Australian historiography has characteristically minimised the role of religion, and the Great War is no exception. The official history of the war rarely delves into religion, one writer arguing that Australian soldiers accepted chaplains as “an example of that Australian habit of paying lip-service to religion, of pretending that religion mattered here.”[22] C.E.W. Bean (1879-1968), the principal author of the volumes, and himself a clergyman’s son, rarely mentioned the chaplains, although he had intended a separate volume on them, which was never realised under pressures of time and finances.[23] Bill Gammage’s seminal study of the Anzacs, The Broken Years, (1974) argued that “the average Australian soldier was not religious,” accurately adding that in this he was probably little different from the soldiers of other national armies.[24] Several historians have explored the issue of the Anzacs and religion, and some have challenged his findings. Michael McKernan’s 1980 pioneering studies of Australian religion and the war highlighted the role of the churches but did little to change Gammage’s conclusions. More recently, studies of Evangelicals and the war and AIF headstone inscriptions have concluded that “significant numbers of them appear to have been more interested in religion than has often been thought.”[25] Michael Gladwin’s Captains of the Soul (2013), a belated history of Australian army chaplains sponsored by the army, found that chaplains, far from Gammage’s pessimistic view of them being distrusted by the soldiers, were frequently held in high regard, a view supported by a biography of legendary AIF chaplain William McKenzie.[26] A study of AIF soldier diaries and letters is the first in-depth examination of soldier attitudes to religion and spirituality, also concluding that these have been seriously underestimated in both academic literature and popular imagination.[27]

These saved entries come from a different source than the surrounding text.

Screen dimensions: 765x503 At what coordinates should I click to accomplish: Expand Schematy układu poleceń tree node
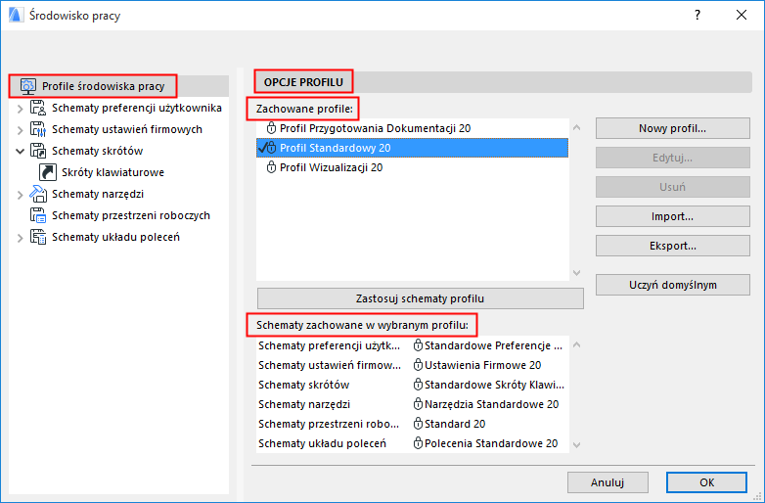tap(20, 237)
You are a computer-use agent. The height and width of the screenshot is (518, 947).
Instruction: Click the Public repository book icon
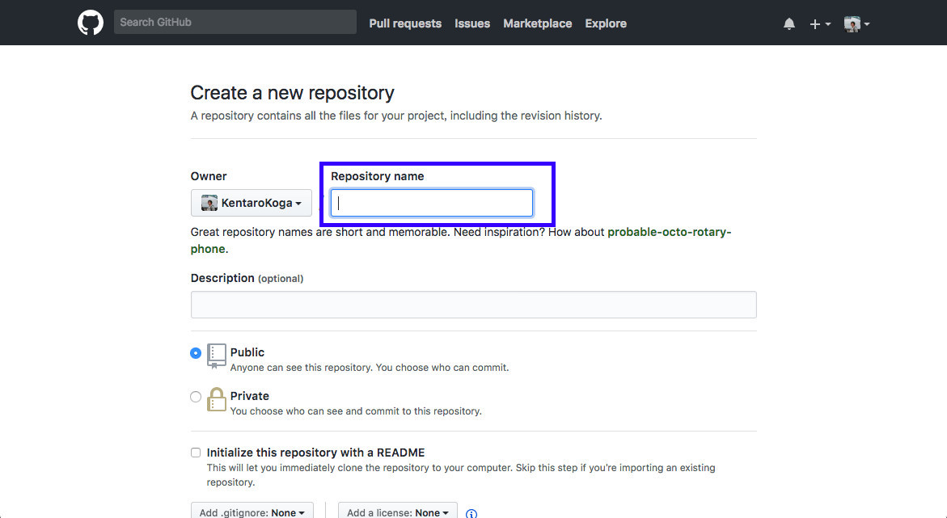click(x=216, y=356)
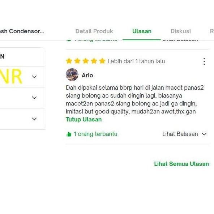Screen dimensions: 214x214
Task: Click the chevron arrow beside Lihat Balasan
Action: tap(204, 134)
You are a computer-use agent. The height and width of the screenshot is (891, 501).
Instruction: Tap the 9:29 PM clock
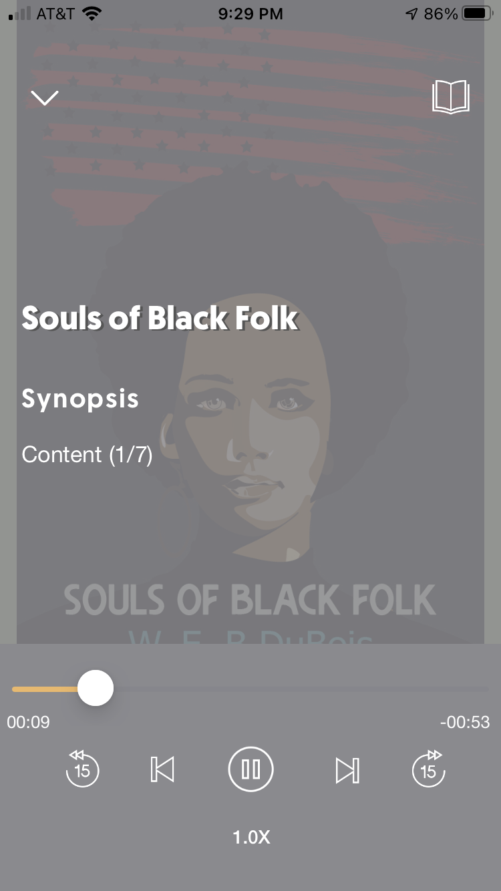point(251,13)
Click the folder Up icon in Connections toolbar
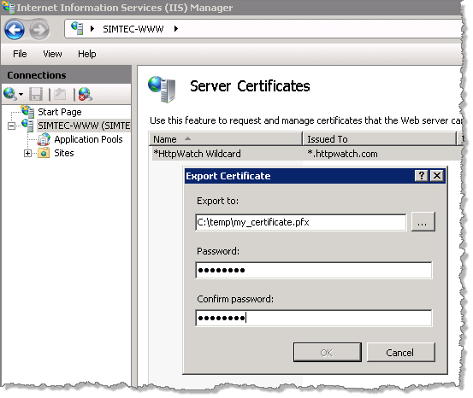This screenshot has height=398, width=473. point(60,94)
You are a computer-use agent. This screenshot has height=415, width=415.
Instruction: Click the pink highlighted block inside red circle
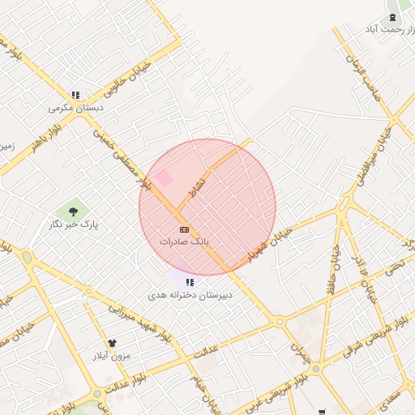164,178
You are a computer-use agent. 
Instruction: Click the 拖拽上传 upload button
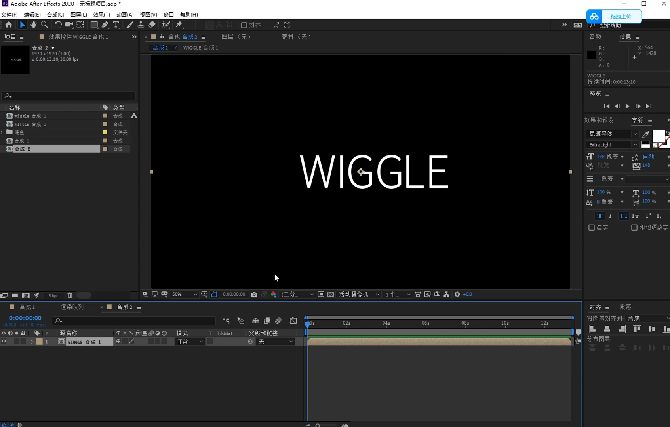[620, 16]
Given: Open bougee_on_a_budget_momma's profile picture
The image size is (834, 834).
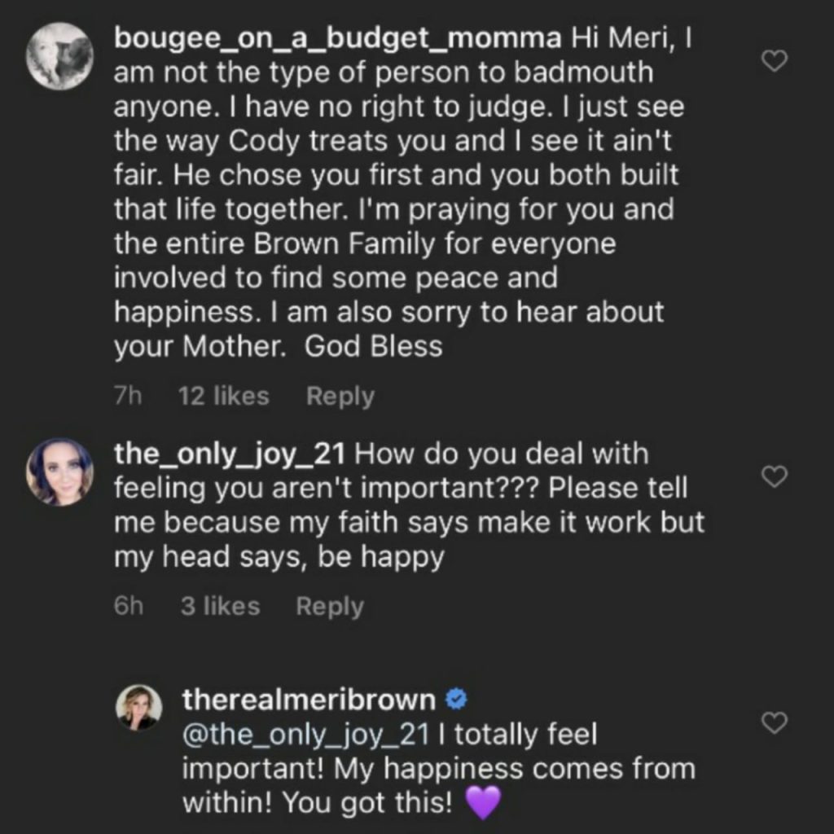Looking at the screenshot, I should click(59, 56).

Debate over the origins of Anzac Day has seen some historians proposing largely secular origins while others have pointed to the religious figures who first brought the day to life. Ken Inglis’ ground-breaking study Sacred Places (2005) situated the Anzac legacy in a national secular context with little reference to religion, though to be fair, Inglis was the first to highlight a religious connection to Anzac Day in the 1960s. Graham Seal has also discussed the Anzac dawn service without examining its religious origins.[28] This has been countered by John A. Moses and his detailed study of the religious origins of Anzac Day, especially through the work of Canon David Garland.[29] A compilation, edited by Tom Frame, brings together a variety of eminent scholars who discuss the origins and nature of Anzac Day, both religious and secular, while an entire issue of a journal discusses religious aspects of Australia’s war.[30]

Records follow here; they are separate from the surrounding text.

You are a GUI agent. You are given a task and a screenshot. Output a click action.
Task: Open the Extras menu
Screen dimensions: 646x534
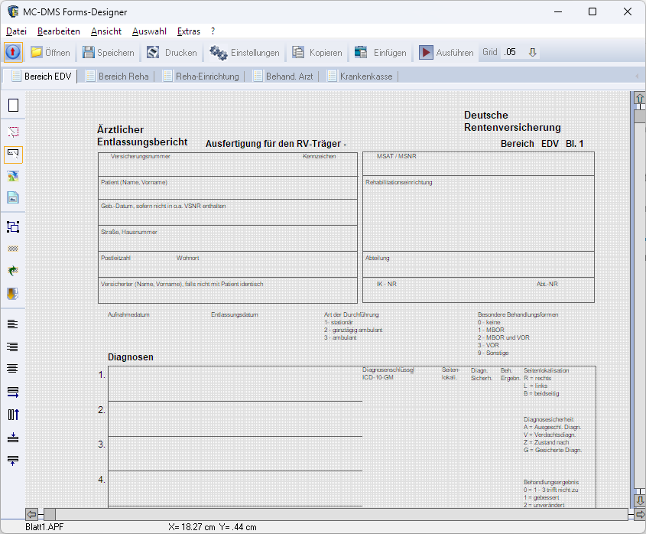click(189, 31)
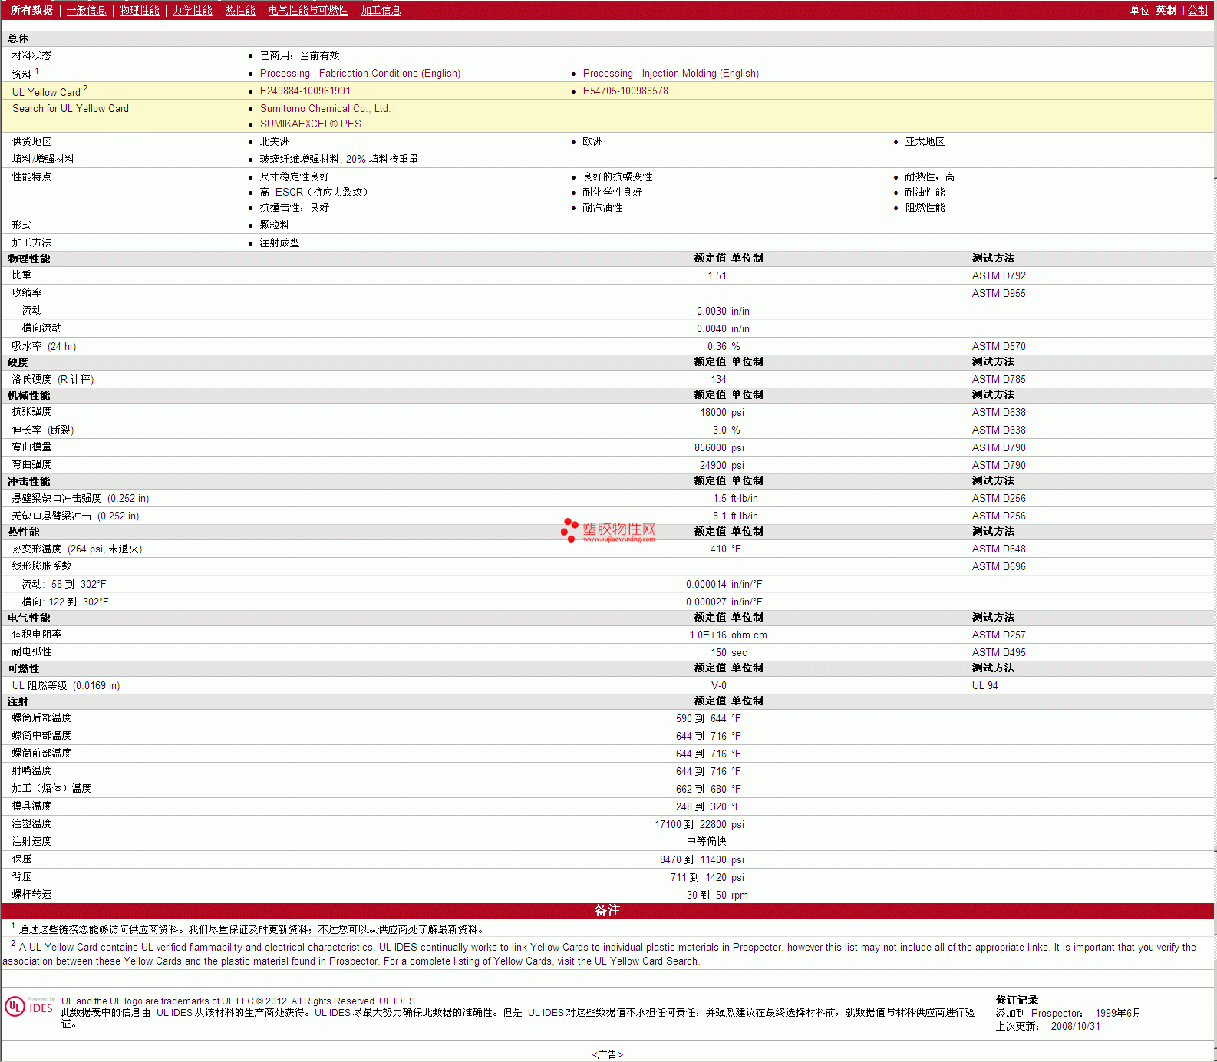Click the <广告> placeholder at the bottom

[x=607, y=1054]
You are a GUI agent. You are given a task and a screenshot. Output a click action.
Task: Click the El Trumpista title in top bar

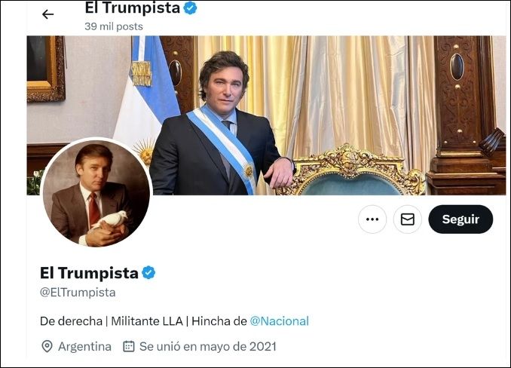click(x=132, y=8)
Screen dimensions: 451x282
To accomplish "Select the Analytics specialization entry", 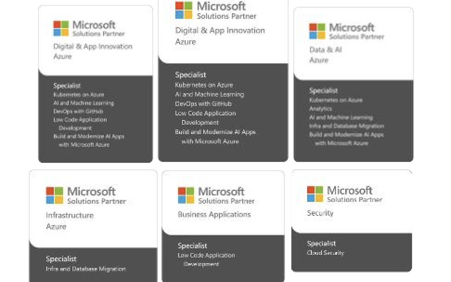I will 320,109.
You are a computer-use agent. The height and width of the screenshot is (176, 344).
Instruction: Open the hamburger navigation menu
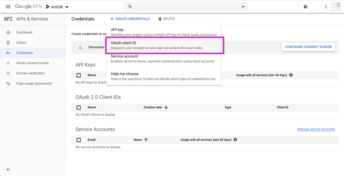pyautogui.click(x=8, y=7)
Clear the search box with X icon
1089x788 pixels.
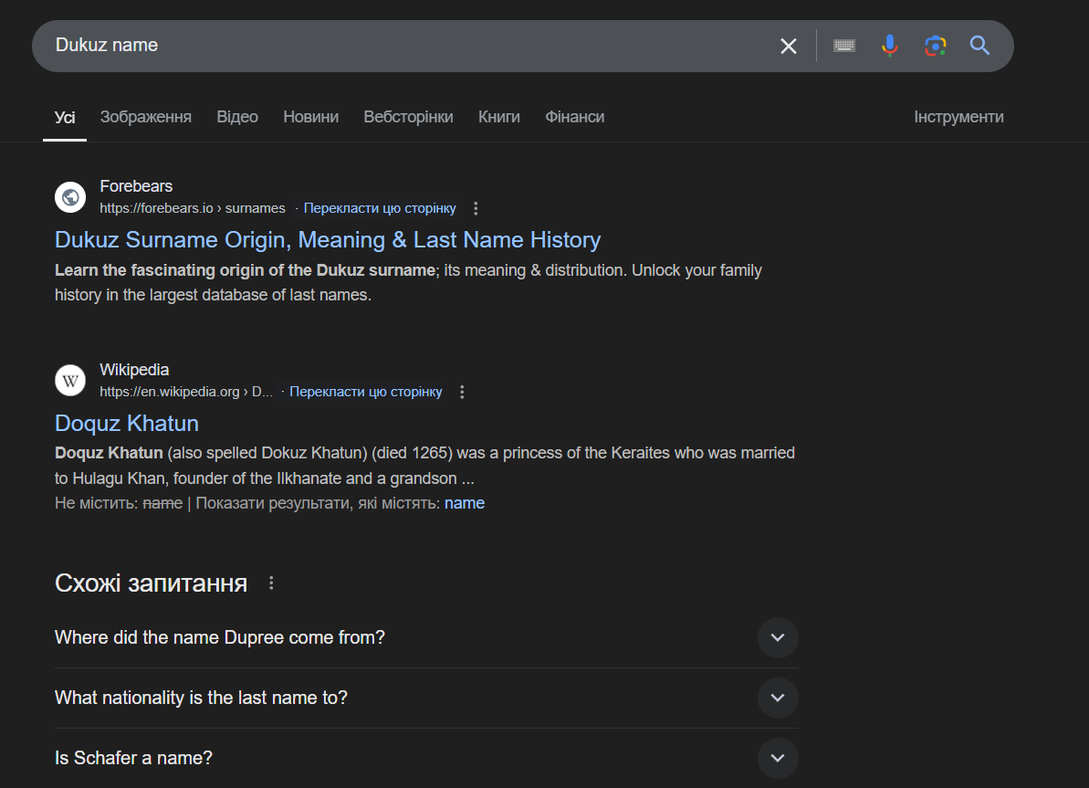[x=789, y=46]
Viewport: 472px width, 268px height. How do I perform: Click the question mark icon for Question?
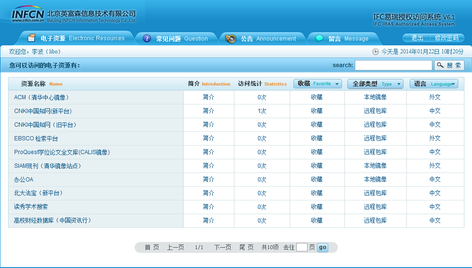pyautogui.click(x=147, y=39)
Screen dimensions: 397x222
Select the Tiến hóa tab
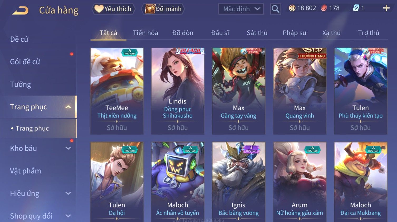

Though difficult to find in much Australian Great War historiography, religion was an important factor in the war. The support of most churches gave moral justification for the conflict, impetus to recruiting, and remained a significant source of charitable aid. While the bulk of the soldiers of the AIF were not overtly religious, they seemed to welcome the ministry of chaplains and Christian service organisations, and a significant minority were active Christians. The war fostered an ecumenical spirit among many soldiers, but the divisive referendum campaigns deepened sectarianism in the churches at home. Returning soldiers found spiritual refuge in service clubs rather than churches, and despite the Christian origins and influences on Anzac Day, the legacy of Anzac in Australia is now both deeply spiritual and secular.